* Start *
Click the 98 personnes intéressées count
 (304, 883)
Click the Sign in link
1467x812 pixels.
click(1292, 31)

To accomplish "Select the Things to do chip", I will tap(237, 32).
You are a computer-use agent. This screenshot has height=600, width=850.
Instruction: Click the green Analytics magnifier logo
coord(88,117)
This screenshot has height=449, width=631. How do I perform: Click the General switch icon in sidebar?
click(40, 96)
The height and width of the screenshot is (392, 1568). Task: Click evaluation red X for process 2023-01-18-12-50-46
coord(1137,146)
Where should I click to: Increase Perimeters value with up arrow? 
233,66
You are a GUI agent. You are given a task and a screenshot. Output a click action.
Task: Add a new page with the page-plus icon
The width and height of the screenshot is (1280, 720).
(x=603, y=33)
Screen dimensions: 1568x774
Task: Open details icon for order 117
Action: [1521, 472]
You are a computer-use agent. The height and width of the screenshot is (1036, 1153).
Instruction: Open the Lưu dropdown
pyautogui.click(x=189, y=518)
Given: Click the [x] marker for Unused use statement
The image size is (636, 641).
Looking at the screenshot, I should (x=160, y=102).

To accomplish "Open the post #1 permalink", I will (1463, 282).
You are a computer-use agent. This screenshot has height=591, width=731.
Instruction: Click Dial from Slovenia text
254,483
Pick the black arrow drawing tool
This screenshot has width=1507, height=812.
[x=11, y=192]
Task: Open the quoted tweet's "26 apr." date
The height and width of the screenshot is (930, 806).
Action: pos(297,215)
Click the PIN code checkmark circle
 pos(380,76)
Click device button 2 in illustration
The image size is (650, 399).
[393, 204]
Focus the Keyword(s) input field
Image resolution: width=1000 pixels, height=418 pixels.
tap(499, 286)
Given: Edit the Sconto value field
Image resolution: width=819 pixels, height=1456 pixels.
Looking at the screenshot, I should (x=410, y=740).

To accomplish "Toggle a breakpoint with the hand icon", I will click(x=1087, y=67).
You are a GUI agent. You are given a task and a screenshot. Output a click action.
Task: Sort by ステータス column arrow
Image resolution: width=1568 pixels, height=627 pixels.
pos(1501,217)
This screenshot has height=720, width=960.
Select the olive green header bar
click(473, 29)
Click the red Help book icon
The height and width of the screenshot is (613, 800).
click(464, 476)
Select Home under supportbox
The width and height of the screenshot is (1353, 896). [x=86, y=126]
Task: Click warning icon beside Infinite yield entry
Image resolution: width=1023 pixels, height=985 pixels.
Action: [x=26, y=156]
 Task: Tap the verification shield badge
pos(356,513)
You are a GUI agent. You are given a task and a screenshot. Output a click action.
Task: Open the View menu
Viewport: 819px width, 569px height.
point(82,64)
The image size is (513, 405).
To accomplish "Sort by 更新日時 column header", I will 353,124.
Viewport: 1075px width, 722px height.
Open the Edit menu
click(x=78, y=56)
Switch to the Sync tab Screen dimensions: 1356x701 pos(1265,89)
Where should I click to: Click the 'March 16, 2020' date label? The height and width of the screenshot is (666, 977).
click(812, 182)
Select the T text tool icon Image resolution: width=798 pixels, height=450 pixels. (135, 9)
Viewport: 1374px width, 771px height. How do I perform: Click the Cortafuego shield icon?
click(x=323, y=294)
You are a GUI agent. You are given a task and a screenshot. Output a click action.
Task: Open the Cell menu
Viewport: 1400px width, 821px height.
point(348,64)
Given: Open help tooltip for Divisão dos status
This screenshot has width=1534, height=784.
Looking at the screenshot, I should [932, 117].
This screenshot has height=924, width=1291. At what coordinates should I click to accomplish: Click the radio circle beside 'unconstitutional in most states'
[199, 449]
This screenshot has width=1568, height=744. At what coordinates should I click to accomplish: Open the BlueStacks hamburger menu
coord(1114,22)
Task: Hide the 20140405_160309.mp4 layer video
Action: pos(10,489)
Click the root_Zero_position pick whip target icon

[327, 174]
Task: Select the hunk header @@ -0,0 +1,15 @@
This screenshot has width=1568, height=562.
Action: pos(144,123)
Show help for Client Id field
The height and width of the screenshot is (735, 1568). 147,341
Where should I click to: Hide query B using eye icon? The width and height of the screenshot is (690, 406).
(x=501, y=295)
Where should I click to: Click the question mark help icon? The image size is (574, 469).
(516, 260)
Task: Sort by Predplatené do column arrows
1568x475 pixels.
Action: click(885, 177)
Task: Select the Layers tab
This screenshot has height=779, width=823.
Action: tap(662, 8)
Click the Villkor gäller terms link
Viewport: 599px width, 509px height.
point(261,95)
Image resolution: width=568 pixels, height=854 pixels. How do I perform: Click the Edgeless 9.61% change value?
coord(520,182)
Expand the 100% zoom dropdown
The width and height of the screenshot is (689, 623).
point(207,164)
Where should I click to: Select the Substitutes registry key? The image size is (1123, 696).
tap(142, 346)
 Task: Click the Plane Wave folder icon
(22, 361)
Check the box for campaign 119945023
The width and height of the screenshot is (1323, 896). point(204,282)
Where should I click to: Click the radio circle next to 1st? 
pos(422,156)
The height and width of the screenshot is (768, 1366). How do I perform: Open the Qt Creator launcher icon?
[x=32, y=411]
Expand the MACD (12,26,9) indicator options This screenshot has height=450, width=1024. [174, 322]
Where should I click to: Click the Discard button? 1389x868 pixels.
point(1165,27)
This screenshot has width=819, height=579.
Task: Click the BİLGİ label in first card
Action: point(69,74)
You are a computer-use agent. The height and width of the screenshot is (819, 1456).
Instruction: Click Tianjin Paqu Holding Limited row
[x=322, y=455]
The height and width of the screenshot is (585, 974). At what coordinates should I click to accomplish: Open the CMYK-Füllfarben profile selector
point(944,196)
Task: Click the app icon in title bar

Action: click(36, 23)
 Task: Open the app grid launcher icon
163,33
* End *
### [WHAT YOU SHOULD DO]
Reproduce the listing above in full, switching "computer-use agent" to "screen-control agent" wherever it occurs and leaving every other character unchanged.

### [RIGHT ANSWER]
Click the 98 personnes intéressées count
 (304, 883)
Click the Sign in link
1467x812 pixels.
click(1292, 31)

To accomplish "Select the Things to do chip", I will tap(237, 32).
You are a screen-control agent. This screenshot has height=600, width=850.
Instruction: Click the green Analytics magnifier logo
coord(88,117)
This screenshot has height=449, width=631. How do I perform: Click the General switch icon in sidebar?
click(40, 96)
The height and width of the screenshot is (392, 1568). Task: Click evaluation red X for process 2023-01-18-12-50-46
coord(1137,146)
Where should I click to: Increase Perimeters value with up arrow? 
233,66
You are a GUI agent. You are given a task and a screenshot. Output a click action.
Task: Add a new page with the page-plus icon
The width and height of the screenshot is (1280, 720).
(x=603, y=33)
Screen dimensions: 1568x774
Task: Open details icon for order 117
Action: [1521, 472]
You are a screen-control agent. The height and width of the screenshot is (1036, 1153).
Instruction: Open the Lưu dropdown
pyautogui.click(x=189, y=518)
Given: Click the [x] marker for Unused use statement
The image size is (636, 641).
Looking at the screenshot, I should (x=160, y=102).

To accomplish "Open the post #1 permalink", I will (1463, 282).
You are a screen-control agent. This screenshot has height=591, width=731.
Instruction: Click Dial from Slovenia text
254,483
Pick the black arrow drawing tool
This screenshot has width=1507, height=812.
[x=11, y=192]
Task: Open the quoted tweet's "26 apr." date
The height and width of the screenshot is (930, 806).
Action: pos(297,215)
Click the PIN code checkmark circle
 pos(380,76)
Click device button 2 in illustration
The image size is (650, 399).
[393, 204]
Focus the Keyword(s) input field
Image resolution: width=1000 pixels, height=418 pixels.
tap(499, 286)
Given: Edit the Sconto value field
Image resolution: width=819 pixels, height=1456 pixels.
Looking at the screenshot, I should (x=410, y=740).

To accomplish "Toggle a breakpoint with the hand icon", I will click(x=1087, y=67).
You are a GUI agent. You are given a task and a screenshot. Output a click action.
Task: Sort by ステータス column arrow
Image resolution: width=1568 pixels, height=627 pixels.
pos(1501,217)
This screenshot has height=720, width=960.
Select the olive green header bar
click(473, 29)
Click the red Help book icon
The height and width of the screenshot is (613, 800).
click(464, 476)
Select Home under supportbox
The width and height of the screenshot is (1353, 896). [x=86, y=126]
Task: Click warning icon beside Infinite yield entry
Image resolution: width=1023 pixels, height=985 pixels.
Action: [x=26, y=156]
 Task: Tap the verification shield badge
pos(356,513)
You are a GUI agent. You are given a task and a screenshot. Output a click action.
Task: Open the View menu
Viewport: 819px width, 569px height.
point(82,64)
The image size is (513, 405).
To accomplish "Sort by 更新日時 column header", I will 353,124.
Viewport: 1075px width, 722px height.
Open the Edit menu
click(x=78, y=56)
Switch to the Sync tab Screen dimensions: 1356x701 pos(1265,89)
Where should I click to: Click the 'March 16, 2020' date label? The height and width of the screenshot is (666, 977).
click(812, 182)
Select the T text tool icon Image resolution: width=798 pixels, height=450 pixels. (135, 9)
Viewport: 1374px width, 771px height. How do I perform: Click the Cortafuego shield icon?
click(x=323, y=294)
You are a GUI agent. You are given a task and a screenshot. Output a click action.
Task: Open the Cell menu
Viewport: 1400px width, 821px height.
point(348,64)
Given: Open help tooltip for Divisão dos status
This screenshot has width=1534, height=784.
Looking at the screenshot, I should [932, 117].
This screenshot has height=924, width=1291. At what coordinates should I click to accomplish: Click the radio circle beside 'unconstitutional in most states'
[199, 449]
This screenshot has width=1568, height=744. At what coordinates should I click to accomplish: Open the BlueStacks hamburger menu
coord(1114,22)
Task: Hide the 20140405_160309.mp4 layer video
Action: pos(10,489)
Click the root_Zero_position pick whip target icon

[327, 174]
Task: Select the hunk header @@ -0,0 +1,15 @@
This screenshot has width=1568, height=562.
Action: pos(144,123)
Show help for Client Id field
The height and width of the screenshot is (735, 1568). 147,341
Where should I click to: Hide query B using eye icon? The width and height of the screenshot is (690, 406).
(x=501, y=295)
Where should I click to: Click the question mark help icon? The image size is (574, 469).
(516, 260)
Task: Sort by Predplatené do column arrows
1568x475 pixels.
Action: click(885, 177)
Task: Select the Layers tab
This screenshot has height=779, width=823.
Action: tap(662, 8)
Click the Villkor gäller terms link
Viewport: 599px width, 509px height.
point(261,95)
Image resolution: width=568 pixels, height=854 pixels. How do I perform: Click the Edgeless 9.61% change value?
coord(520,182)
Expand the 100% zoom dropdown
The width and height of the screenshot is (689, 623).
point(207,164)
Where should I click to: Select the Substitutes registry key? The image size is (1123, 696).
tap(142, 346)
 Task: Click the Plane Wave folder icon
(22, 361)
Check the box for campaign 119945023
The width and height of the screenshot is (1323, 896). point(204,282)
Where should I click to: Click the radio circle next to 1st? 
pos(422,156)
The height and width of the screenshot is (768, 1366). How do I perform: Open the Qt Creator launcher icon?
[x=32, y=411]
Expand the MACD (12,26,9) indicator options This screenshot has height=450, width=1024. [174, 322]
Where should I click to: Click the Discard button? 1389x868 pixels.
point(1165,27)
This screenshot has width=819, height=579.
Task: Click the BİLGİ label in first card
Action: point(69,74)
You are a screen-control agent. The height and width of the screenshot is (819, 1456).
Instruction: Click Tianjin Paqu Holding Limited row
[x=322, y=455]
The height and width of the screenshot is (585, 974). At what coordinates should I click to accomplish: Open the CMYK-Füllfarben profile selector
point(944,196)
Task: Click the app icon in title bar

Action: click(36, 23)
 Task: Open the app grid launcher icon
163,33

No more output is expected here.